* Problem to work on: Find "Give the response" in the data below; transcribe the line it appears on and each line after it, exactly, to the end, and nothing else.

(Collected data entries)
☆ ☆ ☆ ☆ ☆ ☆ ☆

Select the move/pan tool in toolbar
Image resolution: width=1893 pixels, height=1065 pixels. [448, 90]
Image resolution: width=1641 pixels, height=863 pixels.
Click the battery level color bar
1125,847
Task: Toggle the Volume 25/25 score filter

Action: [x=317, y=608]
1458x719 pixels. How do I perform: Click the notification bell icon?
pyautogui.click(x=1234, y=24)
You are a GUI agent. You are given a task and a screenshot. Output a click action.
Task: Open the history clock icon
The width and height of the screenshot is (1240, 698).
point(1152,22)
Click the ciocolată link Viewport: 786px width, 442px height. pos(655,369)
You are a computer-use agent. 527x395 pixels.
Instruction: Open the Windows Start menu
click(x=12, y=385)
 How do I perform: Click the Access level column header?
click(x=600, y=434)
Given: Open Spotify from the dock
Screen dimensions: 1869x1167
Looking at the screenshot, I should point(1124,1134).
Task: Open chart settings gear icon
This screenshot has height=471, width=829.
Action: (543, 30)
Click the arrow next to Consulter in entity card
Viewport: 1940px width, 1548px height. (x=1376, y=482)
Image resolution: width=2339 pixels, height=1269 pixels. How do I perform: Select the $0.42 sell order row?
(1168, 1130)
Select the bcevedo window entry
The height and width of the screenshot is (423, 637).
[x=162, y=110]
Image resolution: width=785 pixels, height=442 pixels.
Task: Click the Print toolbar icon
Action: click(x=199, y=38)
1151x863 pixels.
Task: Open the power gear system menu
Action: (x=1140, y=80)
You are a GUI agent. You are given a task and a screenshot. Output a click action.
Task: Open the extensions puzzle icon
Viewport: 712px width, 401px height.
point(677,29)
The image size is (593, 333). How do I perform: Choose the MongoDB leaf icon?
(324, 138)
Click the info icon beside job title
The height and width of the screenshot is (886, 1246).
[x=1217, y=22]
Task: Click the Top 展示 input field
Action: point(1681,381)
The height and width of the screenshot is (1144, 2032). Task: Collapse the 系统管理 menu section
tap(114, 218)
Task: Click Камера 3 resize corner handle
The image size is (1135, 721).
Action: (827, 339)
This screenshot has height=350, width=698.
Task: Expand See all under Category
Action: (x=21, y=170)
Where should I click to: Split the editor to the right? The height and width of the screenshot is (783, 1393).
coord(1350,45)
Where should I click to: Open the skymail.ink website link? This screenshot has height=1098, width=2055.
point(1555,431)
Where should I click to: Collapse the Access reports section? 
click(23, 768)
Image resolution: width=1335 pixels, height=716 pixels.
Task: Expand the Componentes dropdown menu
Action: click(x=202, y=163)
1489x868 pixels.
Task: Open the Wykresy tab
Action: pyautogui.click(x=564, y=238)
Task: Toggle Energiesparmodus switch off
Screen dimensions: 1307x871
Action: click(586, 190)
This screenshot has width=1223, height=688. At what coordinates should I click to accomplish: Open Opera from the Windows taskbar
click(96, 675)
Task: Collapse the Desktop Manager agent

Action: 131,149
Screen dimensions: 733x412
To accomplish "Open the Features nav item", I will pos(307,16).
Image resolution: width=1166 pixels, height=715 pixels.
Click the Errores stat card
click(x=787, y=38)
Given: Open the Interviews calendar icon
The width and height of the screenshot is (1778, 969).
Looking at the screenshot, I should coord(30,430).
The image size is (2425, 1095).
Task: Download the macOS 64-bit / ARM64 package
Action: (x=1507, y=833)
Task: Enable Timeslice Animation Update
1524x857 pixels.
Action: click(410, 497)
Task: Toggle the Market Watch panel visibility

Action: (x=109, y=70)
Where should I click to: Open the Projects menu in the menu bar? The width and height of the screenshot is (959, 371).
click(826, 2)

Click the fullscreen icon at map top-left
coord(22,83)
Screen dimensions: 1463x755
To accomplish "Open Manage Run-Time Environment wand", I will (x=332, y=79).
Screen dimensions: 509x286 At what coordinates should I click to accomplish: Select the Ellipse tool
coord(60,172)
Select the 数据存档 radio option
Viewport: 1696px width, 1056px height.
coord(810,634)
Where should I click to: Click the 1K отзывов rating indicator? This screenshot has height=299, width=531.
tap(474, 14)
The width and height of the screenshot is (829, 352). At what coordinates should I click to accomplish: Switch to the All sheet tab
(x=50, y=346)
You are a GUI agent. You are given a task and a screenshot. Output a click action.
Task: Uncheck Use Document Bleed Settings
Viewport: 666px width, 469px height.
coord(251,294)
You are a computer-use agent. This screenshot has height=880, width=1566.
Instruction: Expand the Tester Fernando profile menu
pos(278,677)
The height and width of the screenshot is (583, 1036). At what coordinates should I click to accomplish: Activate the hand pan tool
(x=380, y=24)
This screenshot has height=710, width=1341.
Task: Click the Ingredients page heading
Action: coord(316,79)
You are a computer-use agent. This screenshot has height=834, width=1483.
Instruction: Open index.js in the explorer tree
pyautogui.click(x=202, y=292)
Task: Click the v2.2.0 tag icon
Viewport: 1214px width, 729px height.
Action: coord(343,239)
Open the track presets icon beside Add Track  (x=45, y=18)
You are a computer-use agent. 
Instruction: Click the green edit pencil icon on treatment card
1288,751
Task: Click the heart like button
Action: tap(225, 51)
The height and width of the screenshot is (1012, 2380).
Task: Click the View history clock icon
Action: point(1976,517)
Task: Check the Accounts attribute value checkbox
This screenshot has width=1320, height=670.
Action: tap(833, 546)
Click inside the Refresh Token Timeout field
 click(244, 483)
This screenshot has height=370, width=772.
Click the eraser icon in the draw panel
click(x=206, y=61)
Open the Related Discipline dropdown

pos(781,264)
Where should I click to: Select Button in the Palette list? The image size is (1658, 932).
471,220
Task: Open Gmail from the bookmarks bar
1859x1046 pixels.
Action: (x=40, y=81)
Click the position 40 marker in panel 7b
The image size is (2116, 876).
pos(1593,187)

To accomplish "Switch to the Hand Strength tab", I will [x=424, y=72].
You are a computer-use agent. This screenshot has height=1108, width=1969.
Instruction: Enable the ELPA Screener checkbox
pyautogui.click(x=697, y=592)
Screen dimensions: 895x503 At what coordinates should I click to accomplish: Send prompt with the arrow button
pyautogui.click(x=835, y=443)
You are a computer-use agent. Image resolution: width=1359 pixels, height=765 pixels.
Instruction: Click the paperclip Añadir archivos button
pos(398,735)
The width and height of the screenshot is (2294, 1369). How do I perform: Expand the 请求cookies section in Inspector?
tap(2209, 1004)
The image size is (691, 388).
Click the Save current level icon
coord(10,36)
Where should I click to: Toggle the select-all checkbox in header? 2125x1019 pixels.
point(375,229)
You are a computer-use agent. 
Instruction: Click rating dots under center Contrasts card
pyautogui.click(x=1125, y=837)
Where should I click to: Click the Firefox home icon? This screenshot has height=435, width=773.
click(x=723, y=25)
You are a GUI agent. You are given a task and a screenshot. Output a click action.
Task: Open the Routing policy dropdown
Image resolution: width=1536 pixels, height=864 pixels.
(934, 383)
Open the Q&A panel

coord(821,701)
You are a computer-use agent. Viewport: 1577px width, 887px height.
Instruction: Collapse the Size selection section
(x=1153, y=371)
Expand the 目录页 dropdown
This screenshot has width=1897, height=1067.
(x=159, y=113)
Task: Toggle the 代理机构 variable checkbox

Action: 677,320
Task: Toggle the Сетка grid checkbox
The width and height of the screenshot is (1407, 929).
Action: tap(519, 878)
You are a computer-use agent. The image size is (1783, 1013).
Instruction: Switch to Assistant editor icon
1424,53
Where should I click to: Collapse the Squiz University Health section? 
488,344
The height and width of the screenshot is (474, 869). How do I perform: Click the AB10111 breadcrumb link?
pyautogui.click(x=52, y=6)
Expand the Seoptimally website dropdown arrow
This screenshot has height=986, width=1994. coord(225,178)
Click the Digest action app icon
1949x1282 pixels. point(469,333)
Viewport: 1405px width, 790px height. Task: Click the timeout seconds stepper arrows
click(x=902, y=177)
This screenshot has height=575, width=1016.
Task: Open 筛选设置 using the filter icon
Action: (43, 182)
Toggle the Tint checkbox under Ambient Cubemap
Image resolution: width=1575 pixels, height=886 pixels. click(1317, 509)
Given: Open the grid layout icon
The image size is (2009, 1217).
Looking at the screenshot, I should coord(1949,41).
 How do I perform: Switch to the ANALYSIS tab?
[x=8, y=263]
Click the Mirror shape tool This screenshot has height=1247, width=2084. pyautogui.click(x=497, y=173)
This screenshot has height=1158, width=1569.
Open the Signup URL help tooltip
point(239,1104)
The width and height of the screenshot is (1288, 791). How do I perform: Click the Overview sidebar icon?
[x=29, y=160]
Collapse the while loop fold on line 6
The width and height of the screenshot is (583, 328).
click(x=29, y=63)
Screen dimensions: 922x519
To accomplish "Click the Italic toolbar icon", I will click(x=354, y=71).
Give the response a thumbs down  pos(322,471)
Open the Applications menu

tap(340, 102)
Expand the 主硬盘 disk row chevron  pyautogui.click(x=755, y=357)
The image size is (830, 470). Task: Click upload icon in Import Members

☆ ☆ ☆ ☆ ☆ ☆ ☆

* Answer for the task:
Give the response a thumbs down  pos(322,471)
Open the Applications menu

tap(340, 102)
Expand the 主硬盘 disk row chevron  pyautogui.click(x=755, y=357)
The image size is (830, 470). Task: Click upload icon in Import Members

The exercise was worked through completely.